# Sparse Forward Methods

## Sparse Forward Methods

Many real-world Jacobians are sparse. Most derivative entries are zero because outputs depend only on small subsets of inputs.

Forward mode automatic differentiation can exploit this structure to reduce:

- runtime,
- memory usage,
- tangent dimensionality,
- cache pressure,
- bandwidth cost.

Sparse forward methods are techniques for propagating only the derivative information that actually matters.

### Sparse Jacobians

Suppose

$$
f : \mathbb{R}^n \to \mathbb{R}^m.
$$

The Jacobian is

$$
J_f(x) =
\left[
\frac{\partial f_i}{\partial x_j}
\right].
$$

In many systems:

$$
\frac{\partial f_i}{\partial x_j} = 0
$$

for most pairs $(i,j)$.

Example:

$$
f(x_1,x_2,x_3,x_4) =
\begin{bmatrix}
x_1x_2 \\
x_3 + x_4
\end{bmatrix}.
$$

The Jacobian is

$$
J_f(x) =
\begin{bmatrix}
x_2 & x_1 & 0 & 0 \\
0 & 0 & 1 & 1
\end{bmatrix}.
$$

Only four entries are nonzero.

Dense forward mode still propagates tangent information for all variables. Sparse forward mode tries to avoid this unnecessary work.

### Sources of sparsity

Sparse derivatives appear naturally in many domains.

● **INFORMATION GIVEN**
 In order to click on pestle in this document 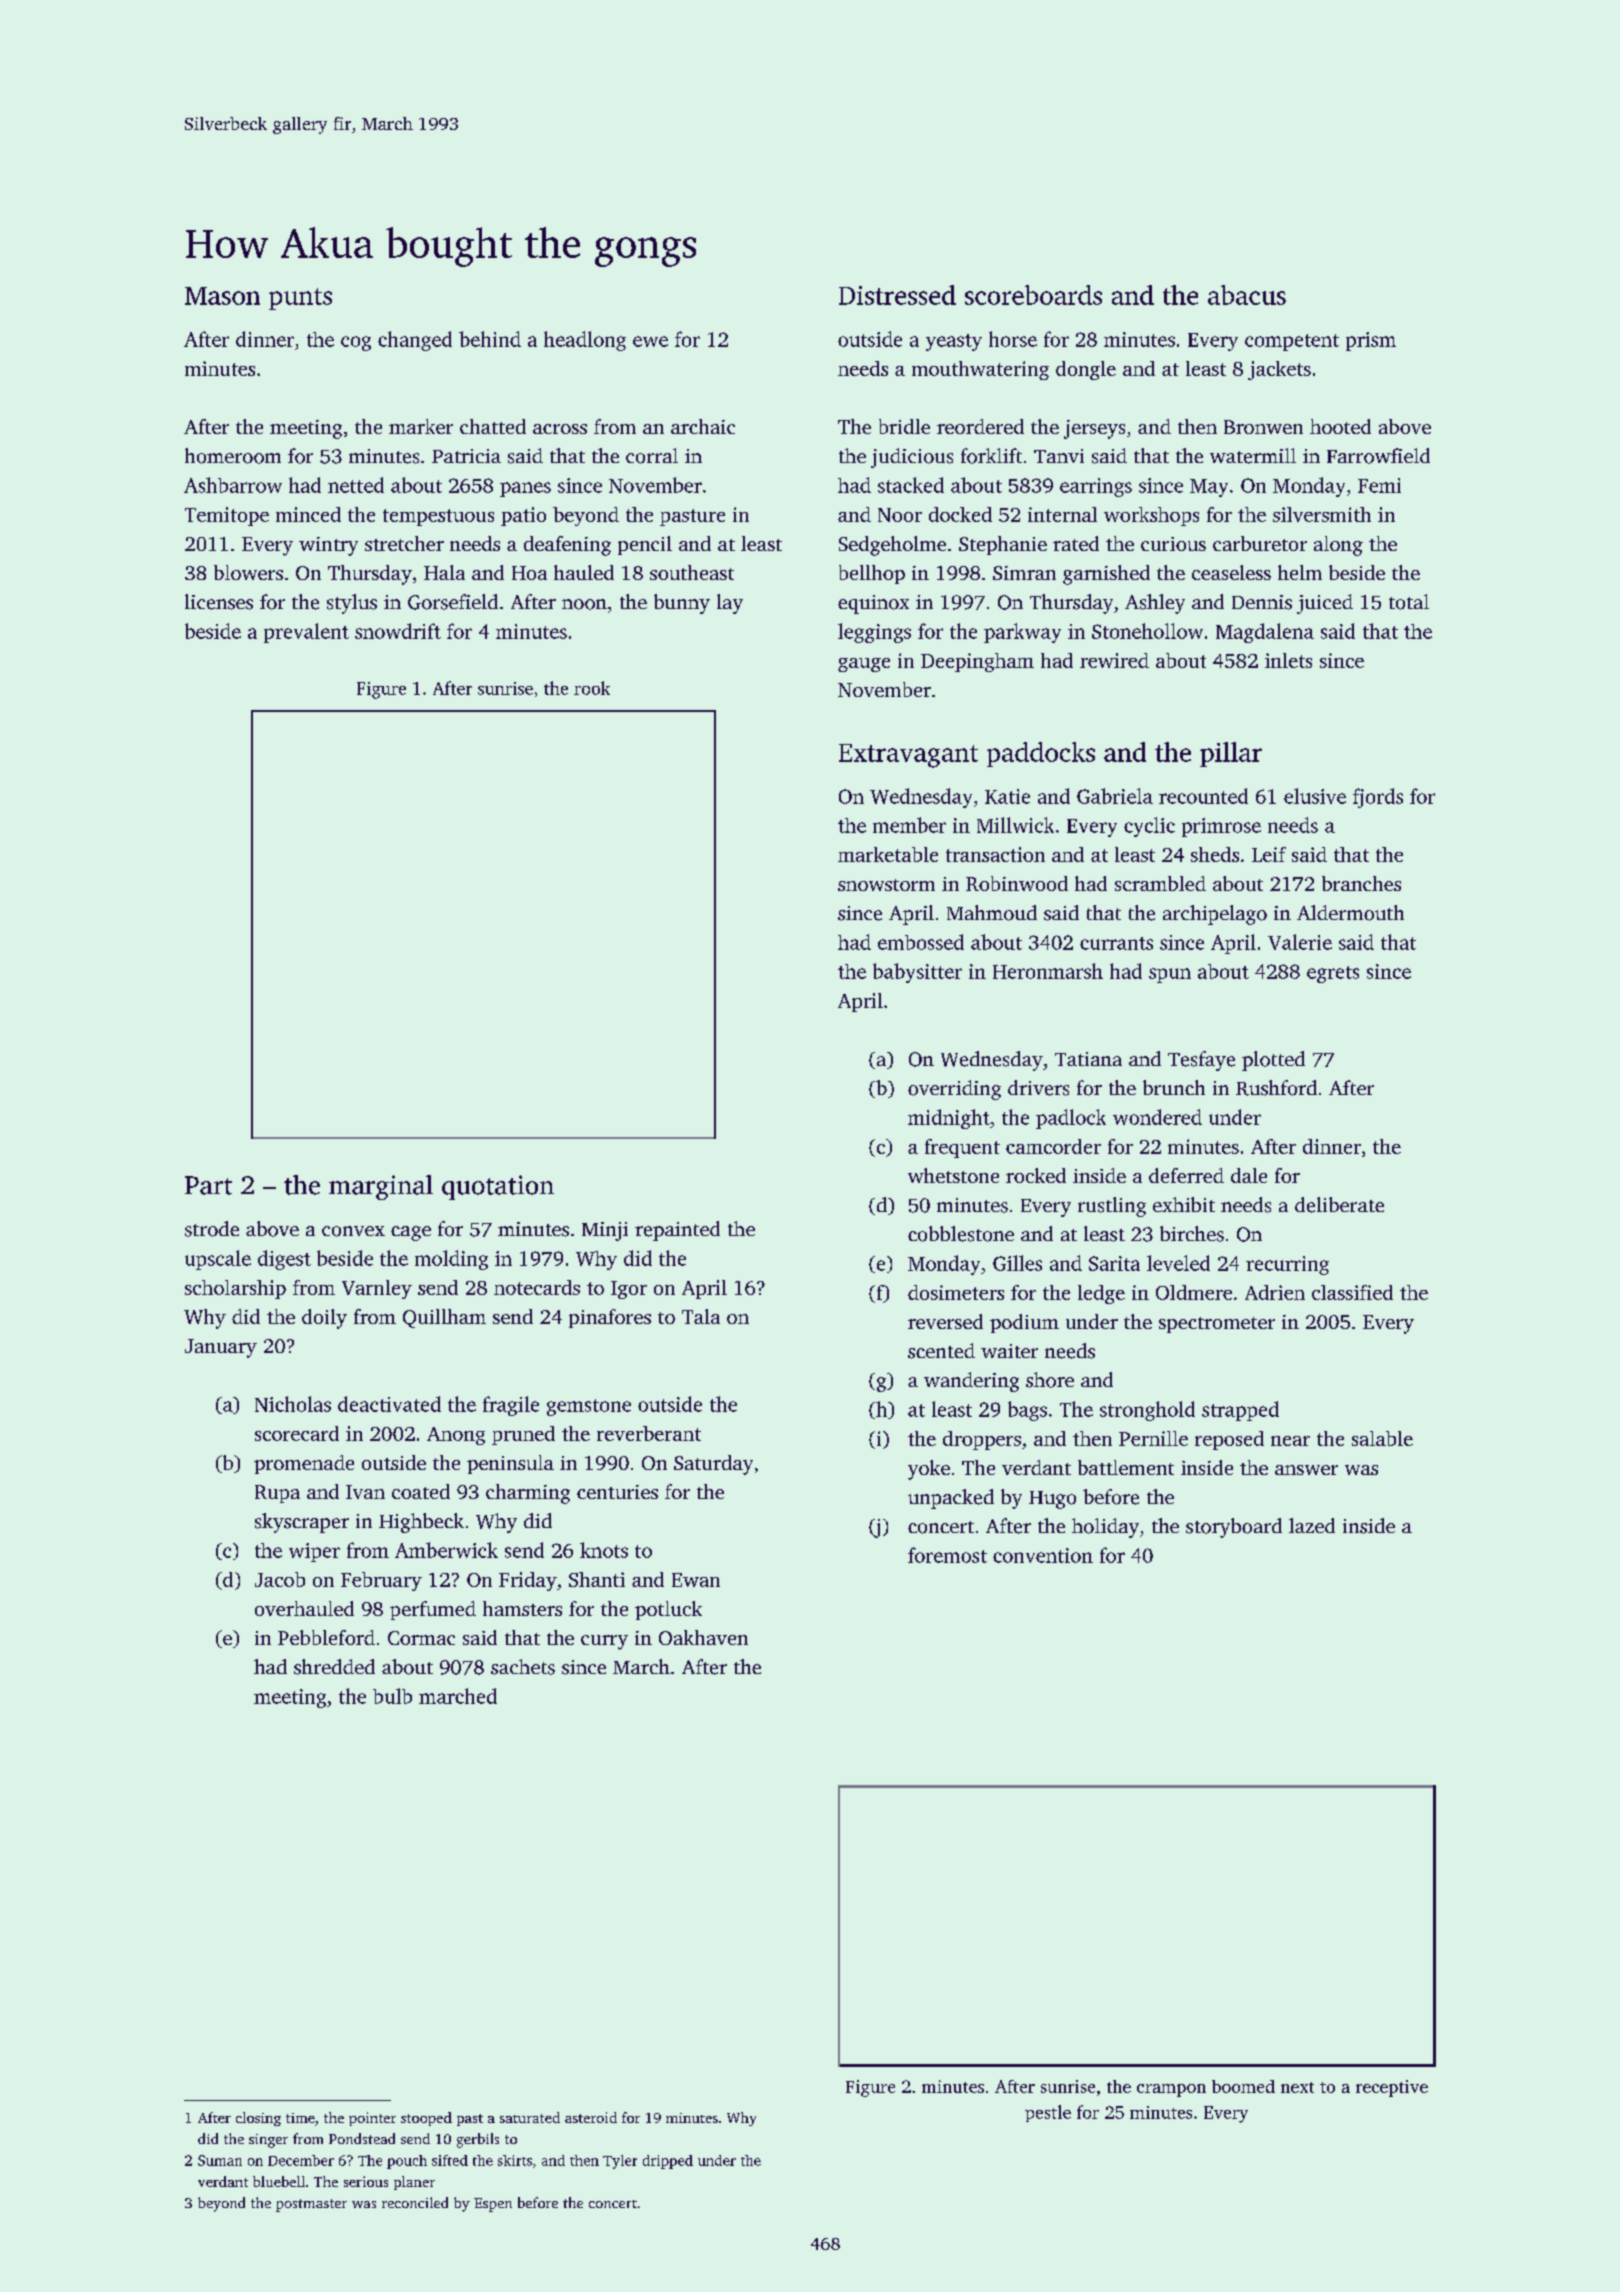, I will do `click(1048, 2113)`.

--

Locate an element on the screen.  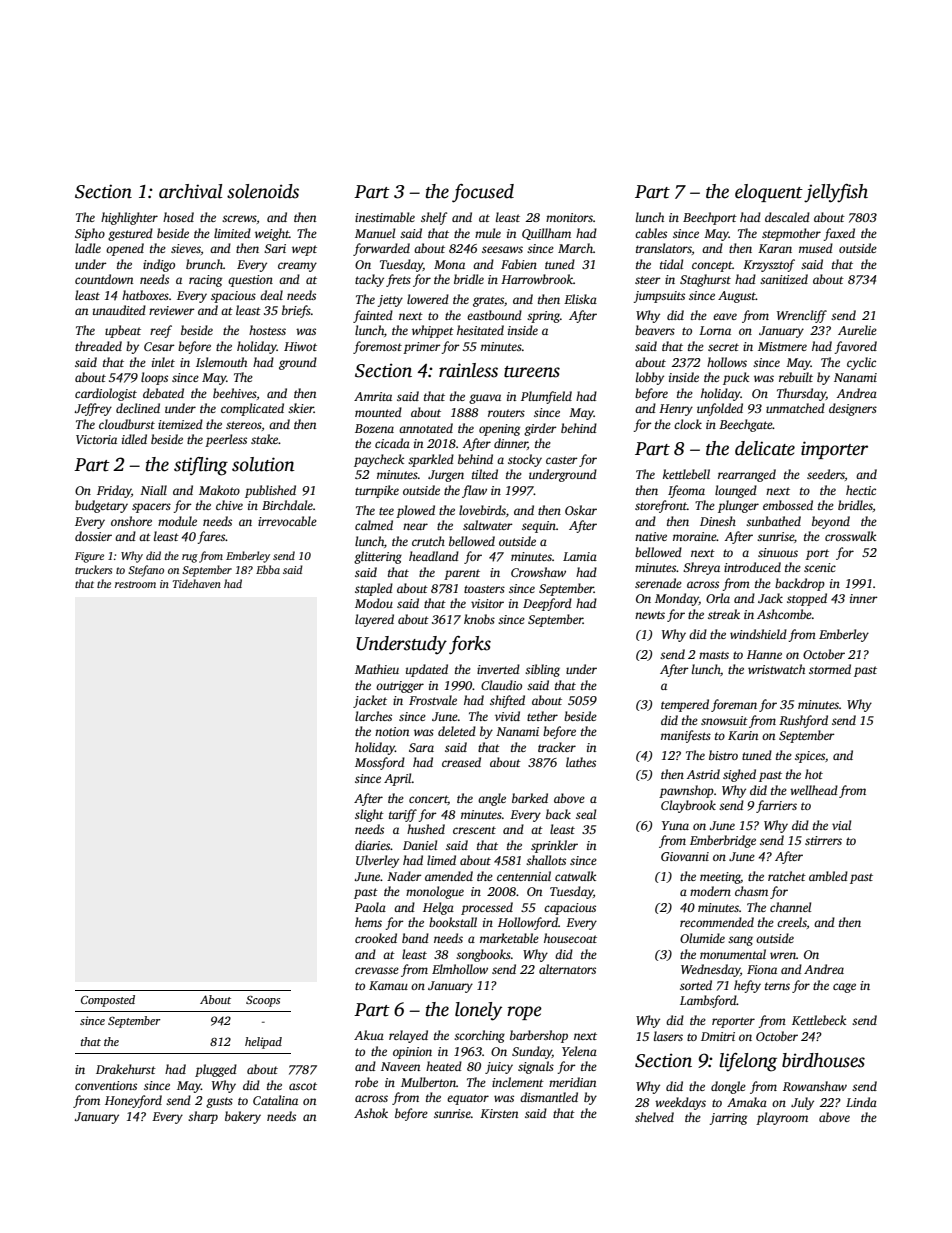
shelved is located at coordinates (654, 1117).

...

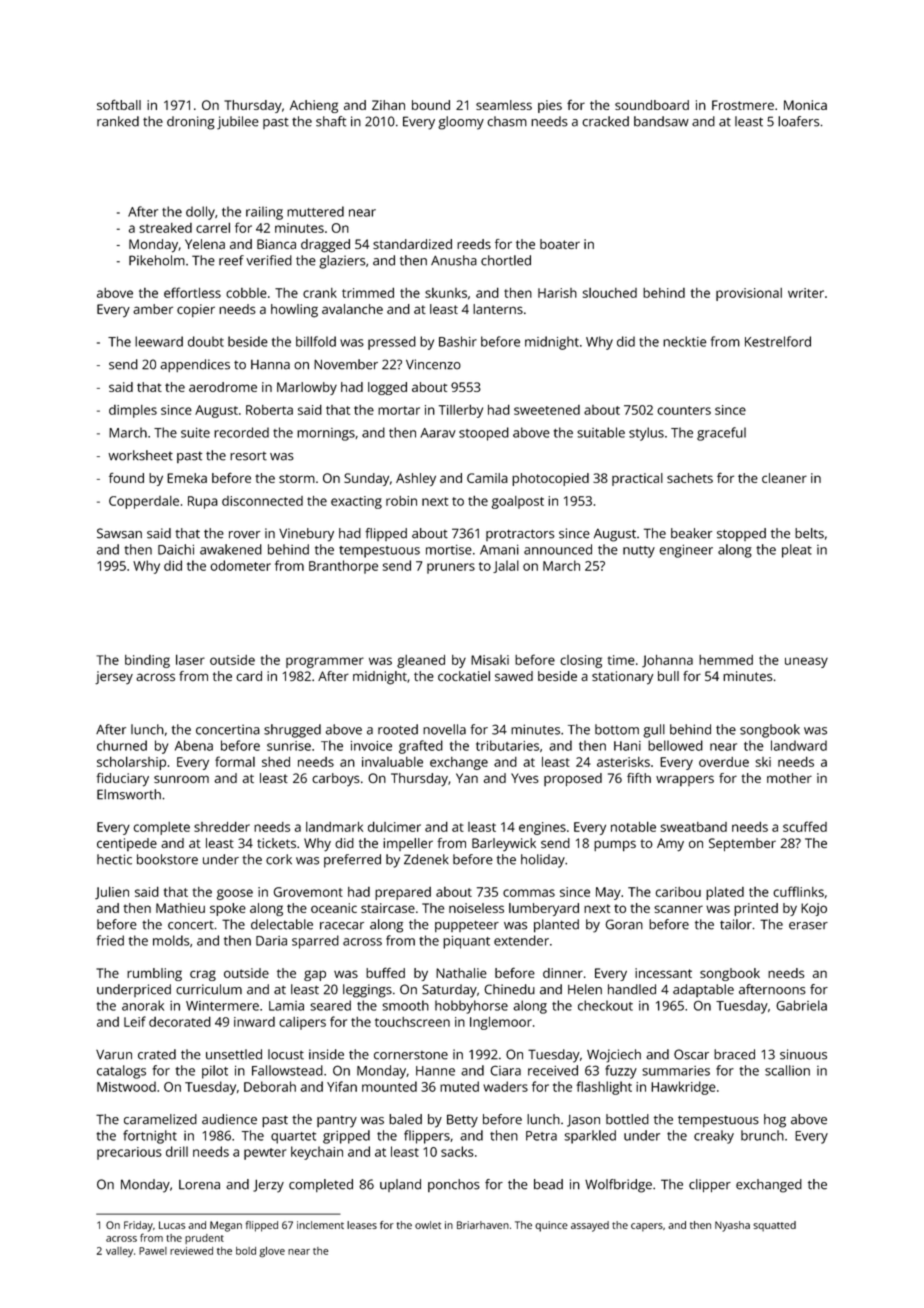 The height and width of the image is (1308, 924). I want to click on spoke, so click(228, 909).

● **INSTRUCTIONS TO FOLLOW**
Can you copy out, word for word, everything in the sparse forward methods passage from "Many real-world Jacobians" down to "- bandwidth cost."?

● **FINISHED EXERCISE**
Many real-world Jacobians are sparse. Most derivative entries are zero because outputs depend only on small subsets of inputs.

Forward mode automatic differentiation can exploit this structure to reduce:

- runtime,
- memory usage,
- tangent dimensionality,
- cache pressure,
- bandwidth cost.